- Born: 6 October 1966 (age 59) California

= Lisa Van Gemert =

American educationalist and author

Lisa Paige Van Gemert (born October 6, 1966) is an American educationalist and author best known for her books about gifted education and her tenure as the first Youth and Education Ambassador for American Mensa.

==Early life==
Van Gemert was born Lisa Paige Morey on October 6, 1966, in Newport Beach, California. She is an only child. She attended and graduated from El Camino High School in Oceanside, California. Her mother Margaret was a banker and federal credit union examiner until her retirement. Her father Richard Morey was a commercial landscaper and owner of Energy Construction Company.

She is an active member of the Church of Jesus Christ of Latter-day Saints.

Van Gemert’s interest in gifted education stems from her own experiences in California’s gifted education program for students scoring in the 98th percentile. She was identified for the program, at the time called MGM for Mentally Gifted Minors, later changing to GATE, when she was in 6th grade through the administration of a Stanford-Binet LM. She has spoken widely of her experience with the evaluation, describing it as her favorite day of school.

She graduated summa cum laude from the Honors College at the University of Texas at Arlington in 2002 with a bachelor’s degree in English. She received the Honors College Bridge to Graduate School Fellowship and earned her Master’s in Education (M.Ed.T.) in 2005 from the same institution. She also did graduate work in educational administration to earn her certification in principalship.

==Career==
Van Gemert began teaching at Roquemore Elementary in Arlington, Texas, and then at Lamar High School in the same city. She eventually became an assistant principal at Martin High School. It was while teaching that she began speaking at conferences. She earned the 2005 ACES award for the best paper presented by a liberal arts graduate student while at UTA.
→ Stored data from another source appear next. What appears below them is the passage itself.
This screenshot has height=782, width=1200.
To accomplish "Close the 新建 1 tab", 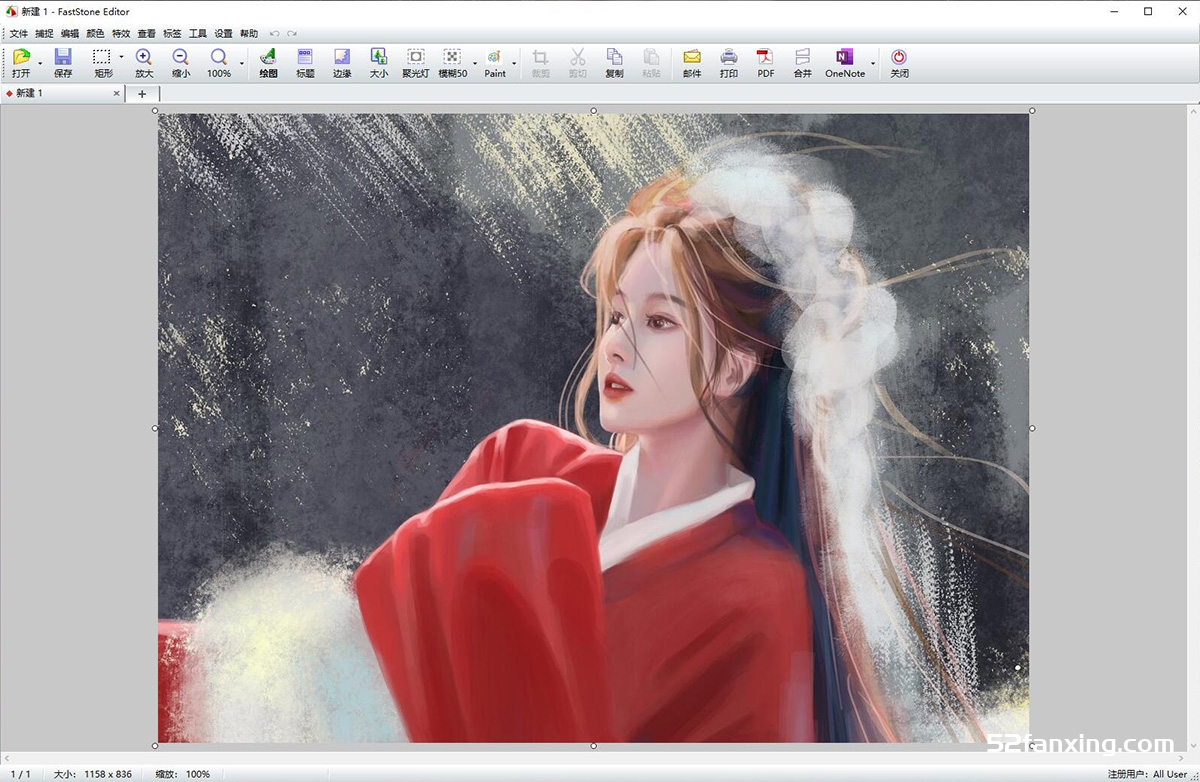I will tap(116, 93).
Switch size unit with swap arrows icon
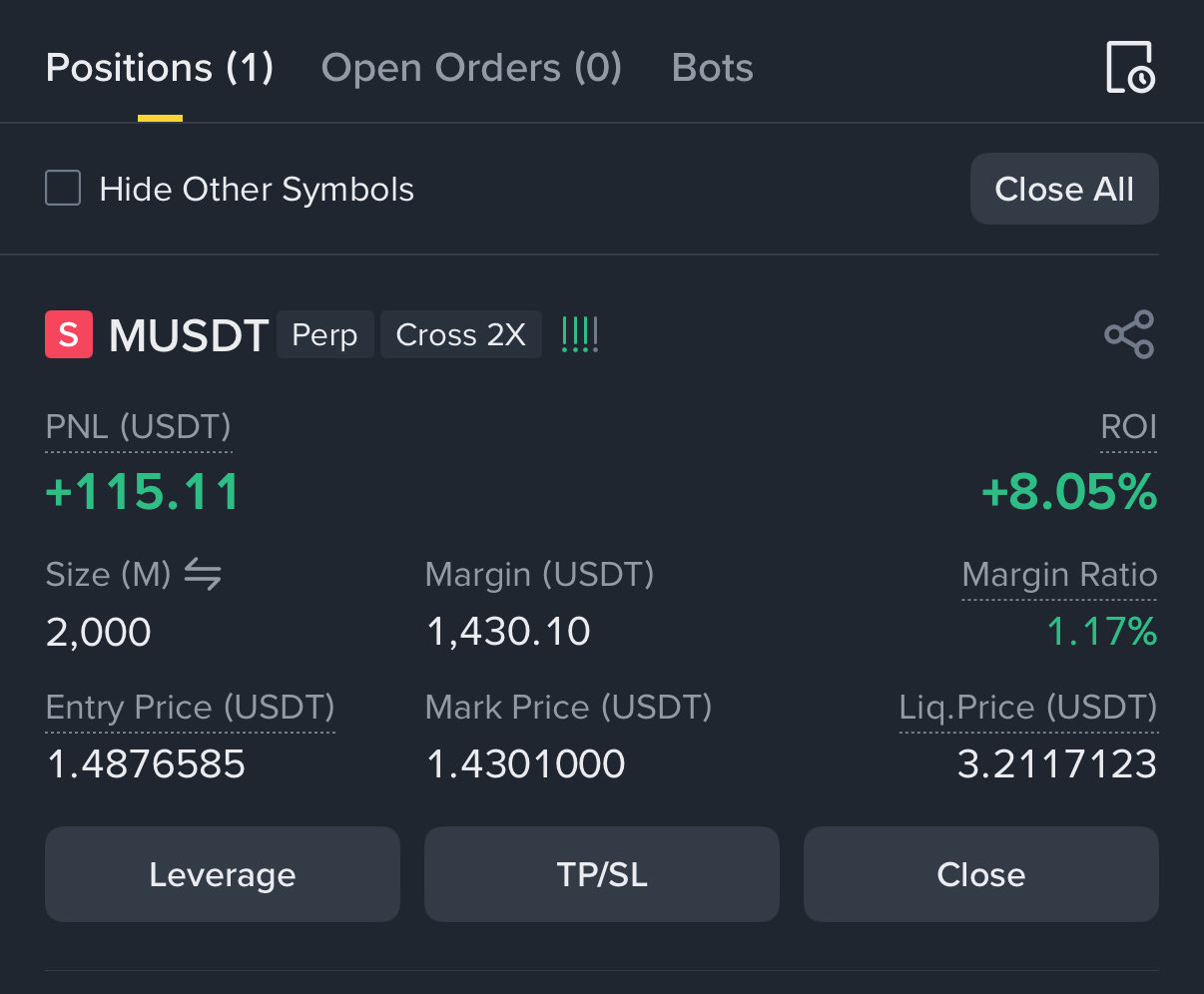The width and height of the screenshot is (1204, 994). coord(203,574)
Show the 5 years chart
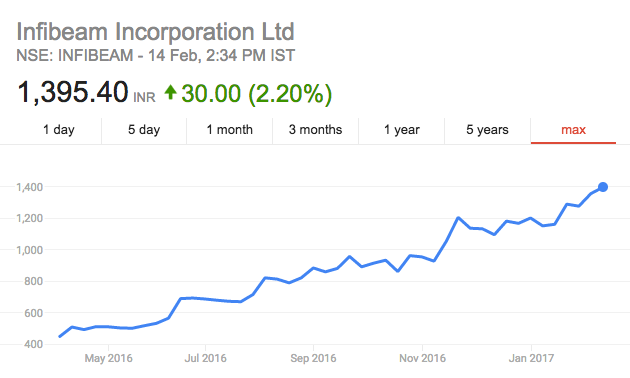 pos(487,130)
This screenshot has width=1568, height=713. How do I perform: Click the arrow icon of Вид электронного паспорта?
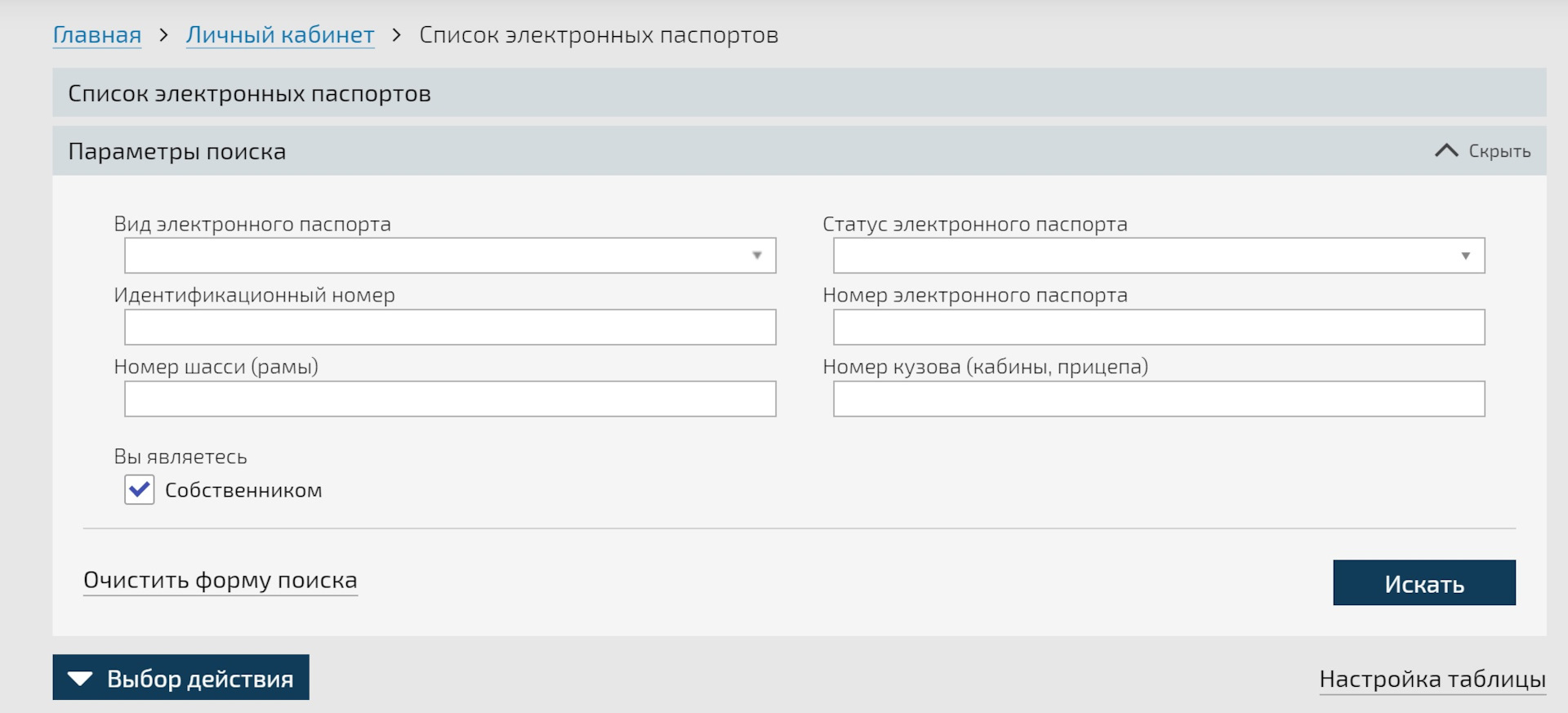757,256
In 2007 she began working for American Mensa on a part-time basis, and in 2010 became their Gifted Youth Specialist, a title that shifted to Youth & Education Ambassador.

While at Mensa, she served as an expert consult to the Lifetime series Child Genius, appearing with Timothy Gunn and Leland Melvin for the series' two seasons. For both seasons, she served as the commentator, offering insight into the behavior of the contestants and their parents. For one episode each season she also appeared as Mensa's official representative. In addition to her appearances on the show, she was the expert consulted by media outlets reporting on the contestants.

==Writing==
In 2013, Van Gemert published a novel, Loving Longest, a modern retelling of Persuasion by Jane Austen.

In 2017, she published her first non-fiction book in the field of gifted education, Perfectionism: A practical Guide to Managing Never Good Enough with Great Potential Press. The book won the TAGT Legacy Award in 2018.

In 2018 she published Living Gifted: 52 Tips to Survive and Thrive in Giftedland. In 2019, she wrote Gifted Guild’s Guide to Depth & Complexity with co-author and fellow Gifted Guild founder Ian Byrd. In 2020, she published her first book on academic vocabulary, Concept Capsules: The Interactive, Research-based Strategy for Teaching Academic Vocabulary.

== Personal life ==
Van Gemert married Eric Kline in 1988, and they had three sons. They later divorced. She married Australian software developer Steven Van Gemert on June 12, 1999.